--- Start Data provided ---

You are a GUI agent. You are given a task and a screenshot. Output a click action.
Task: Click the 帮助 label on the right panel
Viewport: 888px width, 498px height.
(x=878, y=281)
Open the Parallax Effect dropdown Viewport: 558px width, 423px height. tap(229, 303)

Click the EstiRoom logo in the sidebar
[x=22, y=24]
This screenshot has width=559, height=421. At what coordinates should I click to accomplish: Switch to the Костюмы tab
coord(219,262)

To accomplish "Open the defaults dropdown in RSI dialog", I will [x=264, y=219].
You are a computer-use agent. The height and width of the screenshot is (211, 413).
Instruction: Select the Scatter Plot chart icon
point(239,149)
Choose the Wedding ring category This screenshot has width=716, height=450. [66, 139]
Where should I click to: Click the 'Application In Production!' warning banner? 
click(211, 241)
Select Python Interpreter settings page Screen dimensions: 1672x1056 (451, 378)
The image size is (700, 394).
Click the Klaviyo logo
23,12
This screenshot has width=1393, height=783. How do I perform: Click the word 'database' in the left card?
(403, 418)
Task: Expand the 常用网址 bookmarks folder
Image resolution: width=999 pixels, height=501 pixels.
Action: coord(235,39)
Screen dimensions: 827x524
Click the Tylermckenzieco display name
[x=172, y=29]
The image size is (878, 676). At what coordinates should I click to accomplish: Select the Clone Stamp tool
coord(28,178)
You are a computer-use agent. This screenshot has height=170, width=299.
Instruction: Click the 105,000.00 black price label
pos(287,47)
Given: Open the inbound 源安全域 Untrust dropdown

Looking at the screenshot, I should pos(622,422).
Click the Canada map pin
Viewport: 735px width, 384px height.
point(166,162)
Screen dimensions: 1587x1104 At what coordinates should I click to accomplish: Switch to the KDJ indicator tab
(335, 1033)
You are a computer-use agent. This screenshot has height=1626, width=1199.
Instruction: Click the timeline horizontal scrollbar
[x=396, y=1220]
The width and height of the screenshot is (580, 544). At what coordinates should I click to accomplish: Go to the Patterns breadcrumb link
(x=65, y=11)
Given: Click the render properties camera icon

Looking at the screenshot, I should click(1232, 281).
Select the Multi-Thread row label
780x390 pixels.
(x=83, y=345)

--- End Data provided ---

▶ [Task to complete]: Can you gather every line of the material above that contains the string "agent"?

▶ [Task output]:
You are a GUI agent. You are given a task and a screenshot. Output a click action.
You are a computer-use agent. The height and width of the screenshot is (211, 413).
You are a computer-use agent. This screenshot has height=170, width=299.
You are a computer-use agent. This screenshot has height=1626, width=1199.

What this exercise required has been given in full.